Книга Лаций. В поисках Человека, страница 121. Автор книги Ромен Люказо

Разделитель для чтения книг в онлайн библиотеке

Онлайн книга «Лаций. В поисках Человека»

Cтраница 121

Эврибиад лежал оглушенный, широко открыв глаза, с гулом в ушах, не в силах сделать ни жеста. Он попытался поднять голову – не вышло; закашлялся, и его вырвало горькой желчью, так, что он едва не захлебнулся. Кажется, в спине у него что-то сломалось. Он закрыл глаза, сконцентрировался, превозмогая боль, пытаясь дышать нормально, и понял, что где-то потерял меч. Он был уже мертв. Они прикончат его с секунды на секунду – чистым, метким ударом лезвия в середину спины, лучшей смерти он не мог и желать.

* * *

Три автомата долго стояли у тела Береники, не в силах произнести ни слова. Даже воздействие стазис-камеры не могло уберечь тело от быстрого разрушения мозга, как только тот оказался лишен кислорода. Черты женщины расслабились, и перламутровая кожа побледнела.
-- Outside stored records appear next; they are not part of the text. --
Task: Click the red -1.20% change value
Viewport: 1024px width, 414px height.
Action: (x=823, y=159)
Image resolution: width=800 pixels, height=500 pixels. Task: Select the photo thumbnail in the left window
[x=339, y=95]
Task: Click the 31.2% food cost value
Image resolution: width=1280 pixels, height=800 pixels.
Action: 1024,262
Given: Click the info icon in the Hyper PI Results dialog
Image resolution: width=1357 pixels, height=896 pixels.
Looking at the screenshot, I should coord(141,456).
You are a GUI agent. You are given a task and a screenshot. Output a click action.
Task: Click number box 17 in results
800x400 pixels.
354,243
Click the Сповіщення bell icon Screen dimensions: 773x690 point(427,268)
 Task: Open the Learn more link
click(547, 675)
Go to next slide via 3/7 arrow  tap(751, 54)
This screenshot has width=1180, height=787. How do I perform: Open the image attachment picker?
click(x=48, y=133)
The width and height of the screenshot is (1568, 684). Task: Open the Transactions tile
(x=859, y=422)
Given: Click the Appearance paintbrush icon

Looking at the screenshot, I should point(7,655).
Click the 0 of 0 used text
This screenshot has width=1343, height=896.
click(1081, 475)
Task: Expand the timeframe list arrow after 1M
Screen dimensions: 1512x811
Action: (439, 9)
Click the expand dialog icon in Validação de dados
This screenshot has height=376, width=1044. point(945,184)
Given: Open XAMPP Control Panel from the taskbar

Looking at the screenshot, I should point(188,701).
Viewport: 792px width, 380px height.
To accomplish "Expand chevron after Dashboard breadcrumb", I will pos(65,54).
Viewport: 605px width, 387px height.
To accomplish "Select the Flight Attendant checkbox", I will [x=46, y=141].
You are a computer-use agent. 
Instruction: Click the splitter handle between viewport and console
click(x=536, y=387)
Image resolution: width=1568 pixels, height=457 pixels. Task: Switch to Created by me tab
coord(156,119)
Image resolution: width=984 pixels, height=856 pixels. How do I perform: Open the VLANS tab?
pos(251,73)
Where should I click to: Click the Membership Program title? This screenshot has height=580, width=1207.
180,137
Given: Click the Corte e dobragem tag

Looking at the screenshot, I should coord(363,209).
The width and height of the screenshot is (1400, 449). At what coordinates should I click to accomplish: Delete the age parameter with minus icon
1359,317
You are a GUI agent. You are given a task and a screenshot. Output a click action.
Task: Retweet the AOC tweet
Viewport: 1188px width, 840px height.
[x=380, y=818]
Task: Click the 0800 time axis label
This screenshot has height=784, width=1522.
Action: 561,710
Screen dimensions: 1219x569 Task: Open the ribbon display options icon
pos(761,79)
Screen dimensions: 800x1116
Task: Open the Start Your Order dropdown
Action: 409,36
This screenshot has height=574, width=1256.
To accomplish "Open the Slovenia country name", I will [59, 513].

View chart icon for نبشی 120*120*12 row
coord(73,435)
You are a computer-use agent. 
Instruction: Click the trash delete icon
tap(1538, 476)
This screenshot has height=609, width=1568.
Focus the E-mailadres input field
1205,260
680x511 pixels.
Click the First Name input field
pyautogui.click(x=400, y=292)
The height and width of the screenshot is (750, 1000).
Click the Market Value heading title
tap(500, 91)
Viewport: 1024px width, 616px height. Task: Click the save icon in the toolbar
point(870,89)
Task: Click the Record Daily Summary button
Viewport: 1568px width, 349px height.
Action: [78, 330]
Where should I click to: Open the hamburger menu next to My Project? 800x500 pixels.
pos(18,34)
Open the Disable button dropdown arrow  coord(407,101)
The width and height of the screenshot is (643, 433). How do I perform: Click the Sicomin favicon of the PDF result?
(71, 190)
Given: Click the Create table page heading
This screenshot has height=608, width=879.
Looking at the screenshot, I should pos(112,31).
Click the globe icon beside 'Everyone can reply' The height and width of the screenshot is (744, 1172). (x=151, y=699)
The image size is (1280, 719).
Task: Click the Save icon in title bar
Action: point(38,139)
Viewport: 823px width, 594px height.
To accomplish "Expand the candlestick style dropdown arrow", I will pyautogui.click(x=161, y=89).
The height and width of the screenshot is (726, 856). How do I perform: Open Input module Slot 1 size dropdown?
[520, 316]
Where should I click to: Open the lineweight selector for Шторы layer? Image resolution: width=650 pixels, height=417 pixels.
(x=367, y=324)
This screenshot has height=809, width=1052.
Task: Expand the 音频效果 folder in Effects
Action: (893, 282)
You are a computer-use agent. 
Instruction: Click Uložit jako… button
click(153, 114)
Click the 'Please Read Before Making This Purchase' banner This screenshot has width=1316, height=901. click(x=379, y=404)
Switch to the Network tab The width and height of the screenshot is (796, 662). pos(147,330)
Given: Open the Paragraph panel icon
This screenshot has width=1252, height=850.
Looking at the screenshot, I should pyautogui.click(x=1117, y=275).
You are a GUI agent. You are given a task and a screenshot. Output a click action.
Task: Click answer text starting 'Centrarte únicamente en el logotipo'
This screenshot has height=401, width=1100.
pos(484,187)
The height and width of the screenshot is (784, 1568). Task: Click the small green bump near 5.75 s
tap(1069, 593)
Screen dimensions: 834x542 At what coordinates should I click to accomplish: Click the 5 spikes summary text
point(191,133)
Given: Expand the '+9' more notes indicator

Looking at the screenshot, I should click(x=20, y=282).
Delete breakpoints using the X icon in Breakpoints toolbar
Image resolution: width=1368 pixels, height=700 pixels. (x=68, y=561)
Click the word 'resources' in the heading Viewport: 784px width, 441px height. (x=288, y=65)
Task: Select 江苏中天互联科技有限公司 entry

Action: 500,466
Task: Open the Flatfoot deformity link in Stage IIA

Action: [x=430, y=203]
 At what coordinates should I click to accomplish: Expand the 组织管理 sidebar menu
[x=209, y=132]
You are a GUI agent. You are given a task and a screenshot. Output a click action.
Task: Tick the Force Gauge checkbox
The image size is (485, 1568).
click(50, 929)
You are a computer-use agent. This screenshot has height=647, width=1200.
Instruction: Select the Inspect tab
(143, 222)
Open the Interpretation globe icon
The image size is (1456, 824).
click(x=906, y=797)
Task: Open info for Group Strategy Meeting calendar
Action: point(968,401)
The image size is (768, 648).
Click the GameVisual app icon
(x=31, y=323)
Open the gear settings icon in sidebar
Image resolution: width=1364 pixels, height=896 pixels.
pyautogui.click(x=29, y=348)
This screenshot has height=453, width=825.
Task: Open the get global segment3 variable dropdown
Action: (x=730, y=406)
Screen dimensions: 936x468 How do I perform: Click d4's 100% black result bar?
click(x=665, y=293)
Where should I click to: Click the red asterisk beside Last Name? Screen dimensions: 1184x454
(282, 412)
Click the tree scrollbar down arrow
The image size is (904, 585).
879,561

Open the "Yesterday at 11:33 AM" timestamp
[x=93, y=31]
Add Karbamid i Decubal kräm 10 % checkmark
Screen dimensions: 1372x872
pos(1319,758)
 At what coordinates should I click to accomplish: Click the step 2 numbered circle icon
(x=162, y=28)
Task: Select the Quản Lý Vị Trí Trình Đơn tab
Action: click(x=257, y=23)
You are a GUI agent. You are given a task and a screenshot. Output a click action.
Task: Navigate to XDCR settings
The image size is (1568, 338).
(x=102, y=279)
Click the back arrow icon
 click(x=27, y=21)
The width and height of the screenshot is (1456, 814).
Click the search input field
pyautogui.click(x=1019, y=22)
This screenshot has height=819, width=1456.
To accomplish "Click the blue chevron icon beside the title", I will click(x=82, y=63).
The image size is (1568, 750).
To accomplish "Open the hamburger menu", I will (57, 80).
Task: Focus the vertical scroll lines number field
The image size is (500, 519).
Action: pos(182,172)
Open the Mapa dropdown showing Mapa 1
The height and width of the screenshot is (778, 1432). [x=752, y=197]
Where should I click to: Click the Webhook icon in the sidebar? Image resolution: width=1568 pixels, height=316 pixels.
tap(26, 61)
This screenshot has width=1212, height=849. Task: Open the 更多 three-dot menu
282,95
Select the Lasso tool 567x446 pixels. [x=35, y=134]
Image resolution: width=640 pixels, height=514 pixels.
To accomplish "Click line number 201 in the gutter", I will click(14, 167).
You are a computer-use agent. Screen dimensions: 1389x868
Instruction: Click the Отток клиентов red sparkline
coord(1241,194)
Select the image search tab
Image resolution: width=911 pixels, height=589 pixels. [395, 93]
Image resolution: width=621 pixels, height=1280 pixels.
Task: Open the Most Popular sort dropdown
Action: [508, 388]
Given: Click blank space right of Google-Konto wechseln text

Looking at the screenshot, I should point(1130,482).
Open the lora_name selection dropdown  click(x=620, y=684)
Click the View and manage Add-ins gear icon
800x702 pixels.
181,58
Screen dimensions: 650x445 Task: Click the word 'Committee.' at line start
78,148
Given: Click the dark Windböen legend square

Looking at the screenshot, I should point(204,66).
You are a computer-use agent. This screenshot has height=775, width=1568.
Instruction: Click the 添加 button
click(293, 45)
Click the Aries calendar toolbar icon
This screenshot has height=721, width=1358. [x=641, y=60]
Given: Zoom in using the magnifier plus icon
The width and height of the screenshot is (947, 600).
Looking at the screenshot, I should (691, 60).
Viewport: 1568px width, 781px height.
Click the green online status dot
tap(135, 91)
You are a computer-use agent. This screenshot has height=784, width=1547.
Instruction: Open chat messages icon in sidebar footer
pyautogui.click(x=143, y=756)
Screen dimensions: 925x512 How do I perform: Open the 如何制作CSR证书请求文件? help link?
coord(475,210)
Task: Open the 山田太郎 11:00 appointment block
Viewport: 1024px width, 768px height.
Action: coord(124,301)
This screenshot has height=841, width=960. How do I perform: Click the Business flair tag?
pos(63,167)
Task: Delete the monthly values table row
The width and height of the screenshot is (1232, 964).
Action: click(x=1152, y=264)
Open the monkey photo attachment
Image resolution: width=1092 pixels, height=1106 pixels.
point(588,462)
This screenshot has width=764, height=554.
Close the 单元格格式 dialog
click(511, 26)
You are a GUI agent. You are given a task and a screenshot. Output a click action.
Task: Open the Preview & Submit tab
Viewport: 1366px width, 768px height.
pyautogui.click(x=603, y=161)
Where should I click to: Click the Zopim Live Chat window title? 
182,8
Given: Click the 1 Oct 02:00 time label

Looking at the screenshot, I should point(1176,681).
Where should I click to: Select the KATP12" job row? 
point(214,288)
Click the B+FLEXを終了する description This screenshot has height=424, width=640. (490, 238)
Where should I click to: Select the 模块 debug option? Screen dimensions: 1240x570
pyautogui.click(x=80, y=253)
Садовник подошел к телу и взял ее за руку, словно любовник, прощающийся с мертвой возлюбленной. Плавтина не смогла сдержать слез. Все-таки, несмотря ни на что, в ее безумии было величие, и само безумие на самом деле было стремлением к высшему идеалу. И потому сейчас они, без всякого сомнения, созерцали самое блестящее существо, какое только рождала на свет человеческая раса, последнюю женщину, пережившую славную эпоху, полную героев, подвиги которых заслуживали, чтобы их воспели. Плавтина поняла, что своим поступком уничтожила настоящего персонажа пьесы – единственного, кто не был статистом.

Отон первым прервал молчание.

– Я задаюсь вопросом, как это возможно.

Ему не понадобилось добавлять «что вы ее убили». Плавтина сама этого не знала. Она в конце концов выпустила костяной кинжал, и тот разбился, упав, и так и лежал на полу в маленькой лужице вытекшего яда. Ужасный несчастный случай. Плавтина сделала это не нарочно. Она повторяла это себе снова и снова, не в силах осознать, что сделала.

Что до Отона, его взгляд был прикован к лицу женщины. Плавтина поняла: он сейчас созерцал не мертвое тело, но гибель собственных надежд и амбиций. Само по себе это событие ничего не значило, хотя минуту назад он готов был отдать жизнь, чтобы спасти Беренику. Плавтина задрожала, подумав об этом странном образе мысли. Она подняла голову, и их взгляды встретились. Она увидела, что Отон уже пытается рассчитать следующий удар.

– Значит, нет больше хозяина, которому надо служить, и нет надежды, что хозяин найдется, – проговорил он задумчиво. – Однако она оставила нам приказ.

Он выпрямился.

– Отон, о чем вы? – прошептала Плавтина. – Вы сошли с ума?

– Она приказала сразиться с ее врагами. Значит, у меня есть четкие инструкции. К тому же вы сами сказали: – Человечество находится в ужасном положении, оно заперто в аду, о котором мы ничего не знаем. Я обязан действовать.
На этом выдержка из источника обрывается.